综述
转换类的算子Transformation,会生成新的RDD,lazy执行的。
所有的transformation只有遇到action才能被执行
行动类的算子action,会立即触发任务的执行,不会生成RDD
把数据写入到相应的介质,展示结果数据(收集到driver)
Transformation
map
一一映射的,对某一个RDD执行map,每一条数据执行操作
返回值的数据类型,取决于传递的函数的返回值类型
rdd中有几条数据,就会被迭代几次
scala> val rdd1 = sc.makeRDD(List(1,4,2,5,7,8),3)

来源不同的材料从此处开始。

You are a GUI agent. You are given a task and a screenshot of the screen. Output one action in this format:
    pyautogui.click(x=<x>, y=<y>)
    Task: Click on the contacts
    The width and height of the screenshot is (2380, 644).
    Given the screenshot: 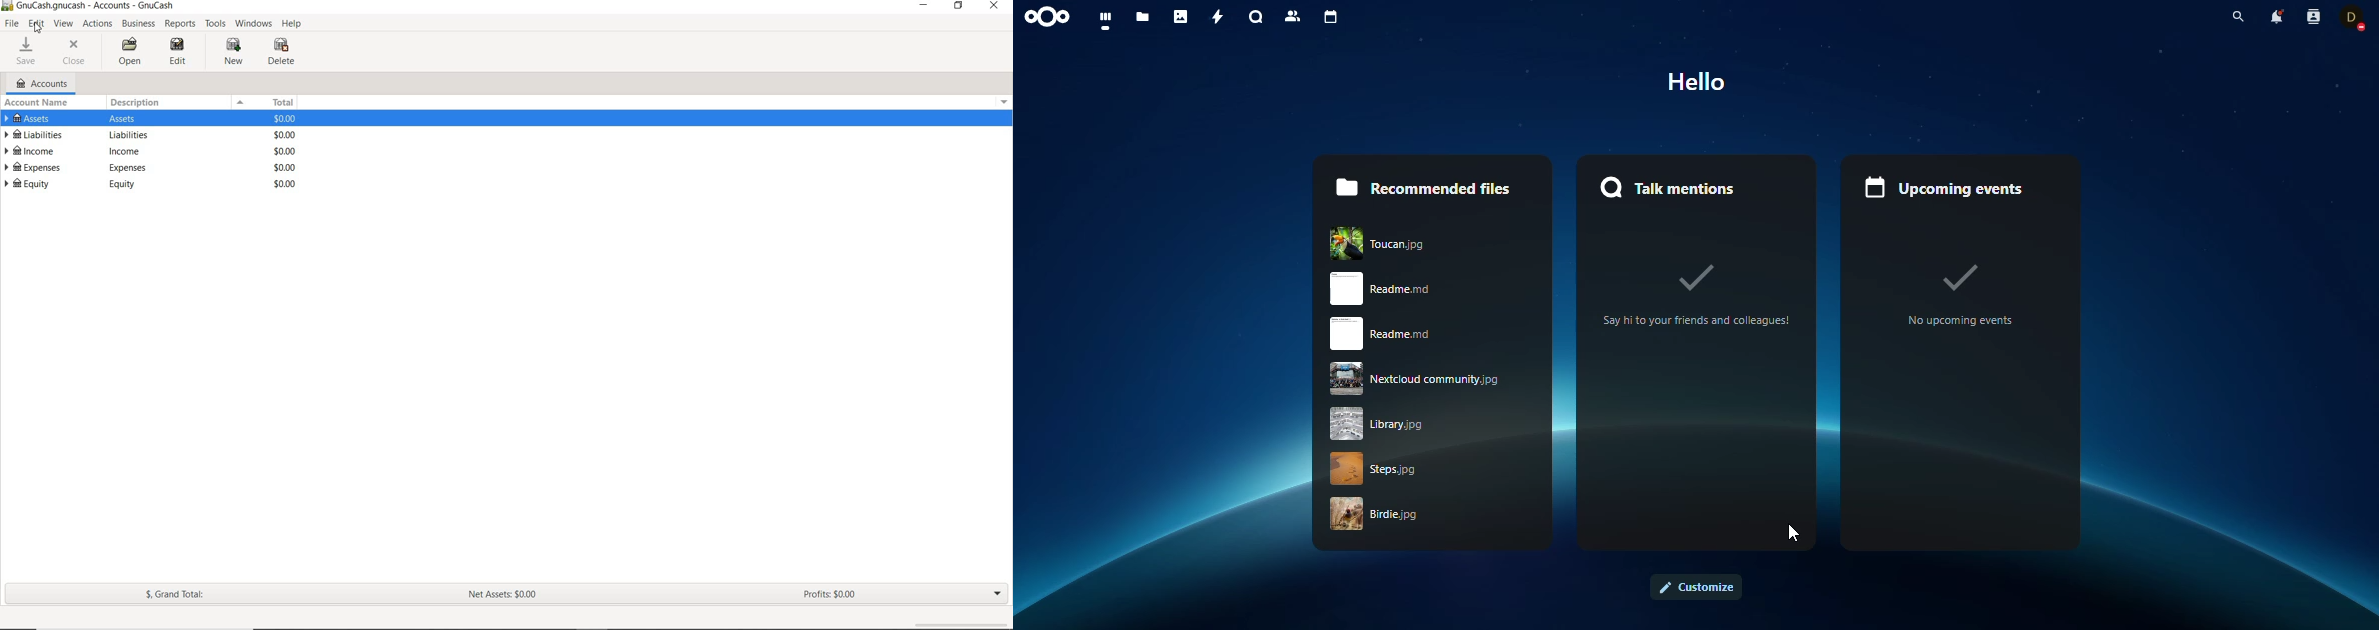 What is the action you would take?
    pyautogui.click(x=1293, y=17)
    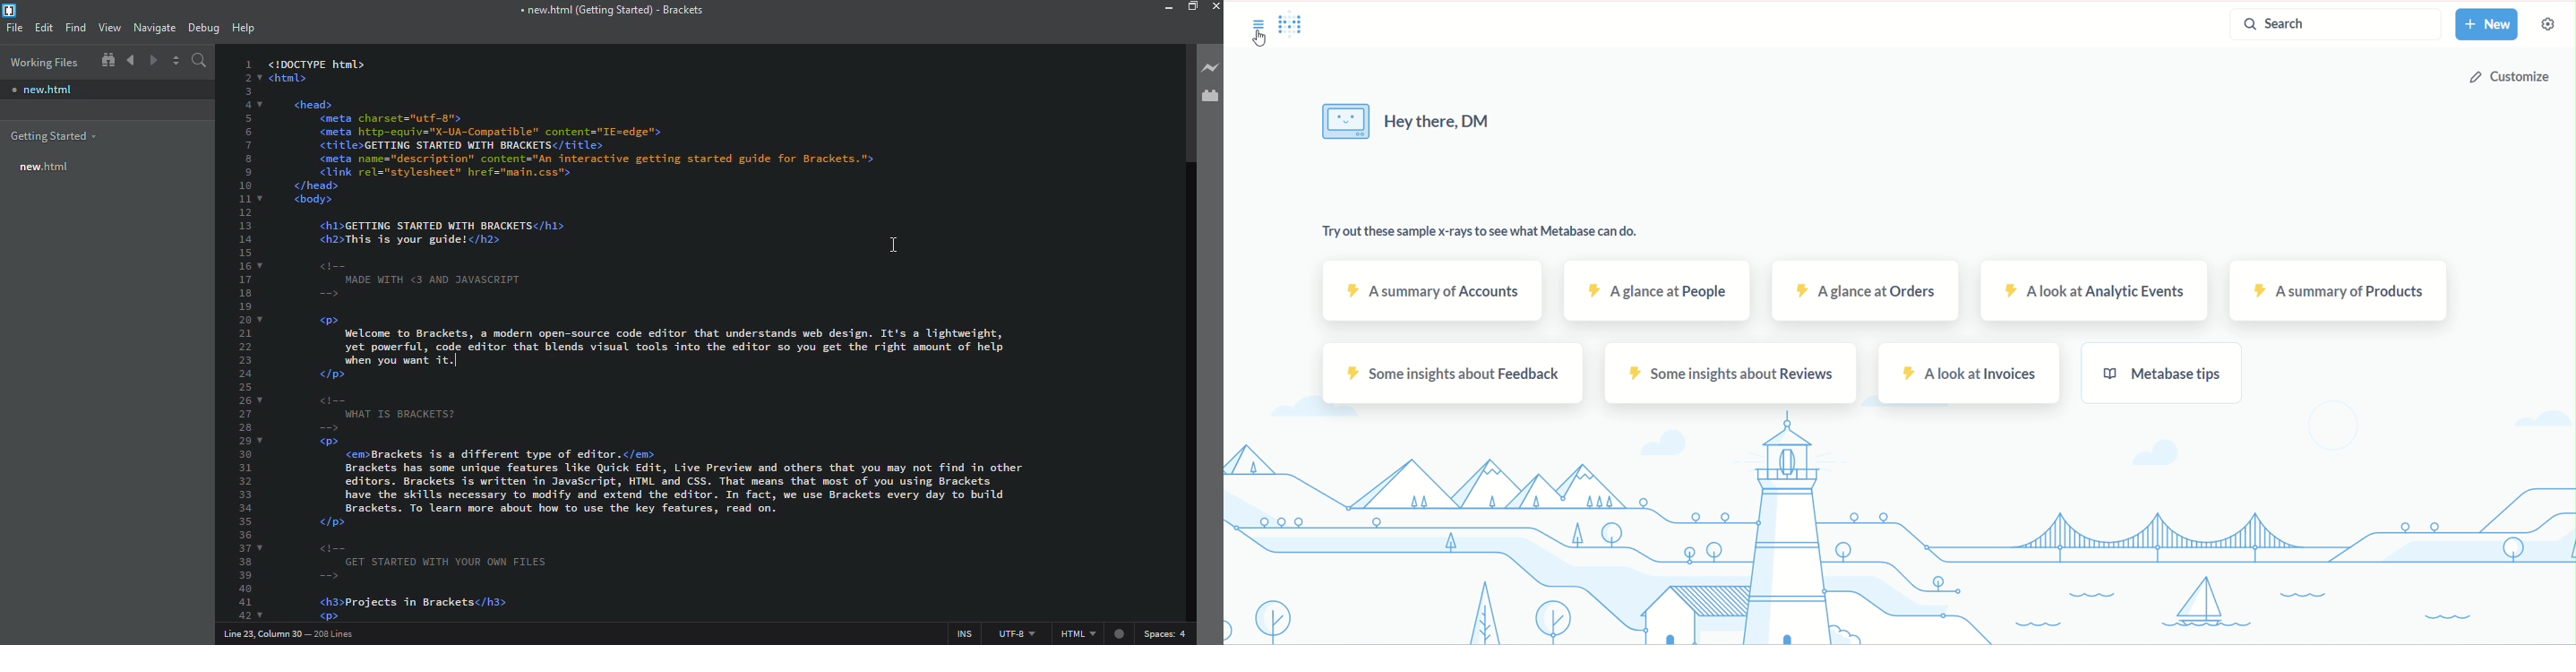  What do you see at coordinates (663, 348) in the screenshot?
I see `line down` at bounding box center [663, 348].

rdd1: org.apache.spark.rdd.RDD[Int] = ParallelCollectionRDD[18] at makeRDD at <console>:24
scala> val rdd2 = rdd1.map(_>5)
rdd2: org.apache.spark.rdd.RDD[Boolean] = MapPartitionsRDD[19] at map at <console>:26
scala> rdd2.collect
res8: Array[Boolean] = Array(false, false, false, false, true, true)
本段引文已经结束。